Havighurst Center Director Stephen Norris and Benjamin Nathans.

The dissident movement, as Nathans explained, spread across the Soviet Union after Stalin’s death in 1953. Dissidents held unauthorized public gatherings, demanded that the Soviet state uphold its own laws, and participated in the creation and dissemination of Samizdat [self-publishing]. They insisted that their actions were apolitical and legal: the chief samizdat publication of the dissident movement, The Chronicle of Current Events stated that it was “in no sense an illegal publication” on every issue.

“To the Success of Our Hopeless Cause” was a toast dissidents made when they gathered around kitchen tables. When asked whether or not the dissidents ultimately succeeded, Nathans first explained that previous scholars have provided three answers. Some argue that dissidents were freedom fighters who liberated society from a dictatorial system and therefore deserve to be a part of the history that emancipated the Soviet Union. A second position, one largely confined within Russia, maintains that the dissidents contributed to the downfall of a great system. A third holds that the dissidents gained a lot of press in the 1970s but ultimately did not contribute much to the 1991 collapse of the Soviet system.

Nathans offered a broader interpretation that moved beyond the exclusive focus on the Soviet collapse. The dissidents’ goal, as he explained, was to turn the Soviet Union into a law-abiding country that followed its own constitution. They failed to accomplish this goal but succeeded in creating new networks and new ways of criticizing the USSR’s leadership that the leadership struggled to contain.

Samizdat proved central to this relative success. Dissidents used typewriters and carbon paper to report on unjust trials and to copy forbidden texts. Once typed and using the carbon paper to produce copies, dissidents would share these texts with others, who would repeat the same process. As Nathans recounted, samizdat spread information far and wide, reaching all the regions of the USSR. Some samizdat materials made their way outside of the USSR, where Radio Liberty and the Voice of America would then broadcast the information back into the Soviet Union, reaching tens of millions of Soviet citizens.

Samizdat materials, Moscow. From Wikimedia Commons.

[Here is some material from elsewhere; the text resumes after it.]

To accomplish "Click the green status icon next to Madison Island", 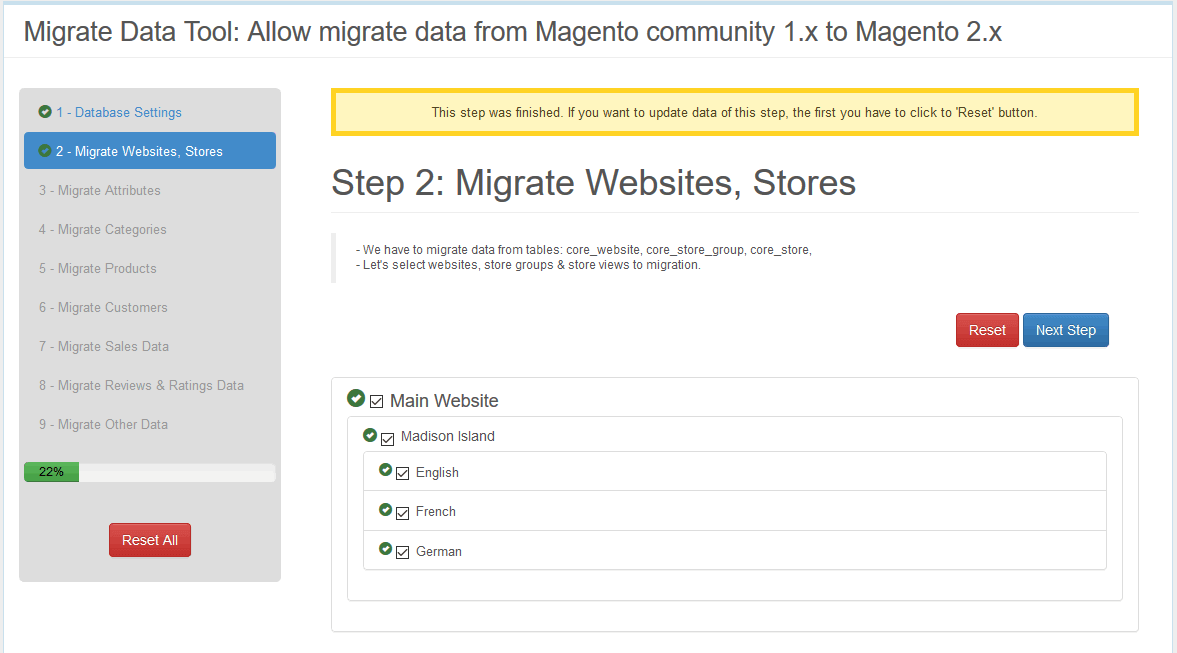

Paradoxically, Nathans concluded, the Soviet Union became less law-abiding throughout the 1970s as the state ratcheted up its attempts to deal with the dissidents. The KGB created a special Fifth Directorate tasked with suppressing the movement and which resorted to extrajudicial forms of punishment. The Fifth Directorate, whose employees in Leningrad included a young Vladimir Putin, worked to infiltrate dissident gatherings, arrest prominent dissenters, and force others into involuntary exile. Their techniques, however, led to an unintended consequence: using heavy-handed, illegal methods to respond to dissident demands that the Soviet state adhere to its own laws drained legitimacy from the Soviet system. The dissident movement and the KGB’s actions hollowed out the system from within, accelerating the eventual collapse of the Soviet Union in the years to come. The trials of dissidents reported on through samizdat and the violent response of the KGB to the movement, Nathans concluded, “were disastrous for the KGB and the regime.” “They turned nobodies – truly obscure writers and scientists who had the daring to sign open letters –into martyrs.” Their fame and the threat they posed to the state made the cause anything but hopeless.